■ Page extract

┄┄┄┄┄┄┄┄┄┄┄┄┄┄┄┄┄┄┄┄

Thanks @Ke Nan Wang.  All points understood, and we have an excellent attorney who can pull all this together.

One follow to point #2, the amortization.  Do we (sellers) determine how much of the monthly payment goes to principal, or do we negotiate that with the buyer?  

We have a home in a desirable area and a couple of folks have asked if we'd consider owner financing, so we're considering it.  We would obviously ask for a down payment, proof of income, and proof of insurance.   We'd offer the home at market rate interest or just slightly higher.  

1). How are taxes handled?  

2). Monthly payments. How do we amortize the deal?  Does all of the money go to the principal, or is it counted as "interest only" for a time?

3). Is there a way for us to sell the note down the road and exit the deal?  

Greatly appreciate any wisdom. 

Post: Purchasing properties with LLC?

Archie MinkowskiPosted
  • Posts 9
  • Votes 2
Quote from @Luther Wilson III:

It might work out fine if just one of you signs the purchase agreement. So long as that's stated in your operating agreement - that just one of you can sign on behalf of the LLC. When it comes time to actually close then the lender (if you're getting a loan) and the title company will need to be clear on who can sign what. Even though the deed or title of the property is in the LLC name - someone still has to sign for it. 🙂


 Thanks Luther.  All of our deals are straight cash with no banks or mortgage companies involved, so it's a little cleaner.  Benefits of having a partner who sold a software company.  

Post: Purchasing properties with LLC?

Archie MinkowskiPosted
  • Posts 9
  • Votes 2
Quote from @Sean Ross:

Yes you sign with assignable to an LLC . Explain you are not wholesaling.


 Thanks Sean.  I understand the wholesale part.

Regarding the offer contract. The signature line at the bottom would be the LLC name, and one of us would sign on behalf of the LLC?

Post: Purchasing properties with LLC?

Archie MinkowskiPosted
  • Posts 9
  • Votes 2

I recently formalized a company with an investor friend. We formed a two-person LLC and have equal authority.

We are purchasing flip and rental properties under the name of the LLC. I know this is a very basic question, but how do we sign a contract to purchase a property? Is the contract in the name of the LLC and then I (or my partner) sign one of our names? The whole reason we formed the LLC was to avoid buying property personally as we've done in the past. We recently found a property to buy and the seller insists we both sign the offer contract, which may be a deal-breaker.

┄┄┄┄┄┄┄┄┄┄┄┄┄┄┄┄┄┄┄┄

■ Record excerpts
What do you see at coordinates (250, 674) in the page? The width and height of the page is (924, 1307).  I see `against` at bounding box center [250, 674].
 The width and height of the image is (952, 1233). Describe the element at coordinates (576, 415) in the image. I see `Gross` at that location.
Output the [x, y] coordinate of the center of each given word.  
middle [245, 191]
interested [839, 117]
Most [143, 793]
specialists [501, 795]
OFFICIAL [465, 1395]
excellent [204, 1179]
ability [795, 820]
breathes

┄┄┄┄┄┄┄┄┄┄┄┄┄┄┄┄┄┄┄┄

■ Required tasks
1: In the forum thread about owner financing and buying property through an LLC, list every person named with an "@" tag.
2: Reproduce the part of the forum thread about owner financing and LLC purchases that begins at the words "Thanks @Ke Nan" and stops after the words "appreciate any wisdom.".
3: Carry on the forum thread about buying property through an LLC from its final sentence.

■ Exercise responses
1:
Ke Nan Wang
Luther Wilson III
Sean Ross

2:
Thanks @Ke Nan Wang.  All points understood, and we have an excellent attorney who can pull all this together.

One follow to point #2, the amortization.  Do we (sellers) determine how much of the monthly payment goes to principal, or do we negotiate that with the buyer?  

We have a home in a desirable area and a couple of folks have asked if we'd consider owner financing, so we're considering it.  We would obviously ask for a down payment, proof of income, and proof of insurance.   We'd offer the home at market rate interest or just slightly higher.  

1). How are taxes handled?  

2). Monthly payments. How do we amortize the deal?  Does all of the money go to the principal, or is it counted as "interest only" for a time?

3). Is there a way for us to sell the note down the road and exit the deal?  

Greatly appreciate any wisdom.

3:
Thanks for any wisdom.

I flip houses with a high net worth investor; he's the money guy and I manage the projects.  We had a new deal pop up recently and I'd appreciate your brain power.  

We were approached by a homeowner who has a small SFH on a one acre lot in a very desirable area of town. He has approved plans to knock down the old house and build two luxury homes on the lot. To be clear he has drawings, city approvals, etc. He also has a construction loan approved for 80% or $800,000. He will live in one house and sell the other and likely clear $400K or so. He needs $200K gap funding to close the deal and has proposed my guy put up the funds in exchange for a 20% ROI.

This means the bank will have a first lien on $800K on the deal and my guy will have a second lien on the $200K.  In my opinion this is a terrible deal for my guy because the second is worthless if the deal goes south and the bank sells the houses to recoup their money.  

Is there a way to secure my guy's gap funding, other than a lien?  

Hello Everyone.  I'm a long-time lurker and podcast fan.  Retired LEO now living in TN.

I've flipped a few houses through the years and have a couple of new opportunities on the burner.  I've used hard money companies in the past and now have a business colleague offering to loan funds on the fix-and-flips, both purchase and rehab funds in one lump sum.  To be clear this would be private money from an individual and not a company.  

He's asking 12% APR with no points or fees. The interest to be paid after the house is fixed and sells. This may be a simple question, but does that essentially mean 1% for each month his money is tied up? (12% divided by 12 months.) For example if it takes us 5 months to flip and sell, then we'd pay 5% at closing.

Thanks everyone for the great info on this site.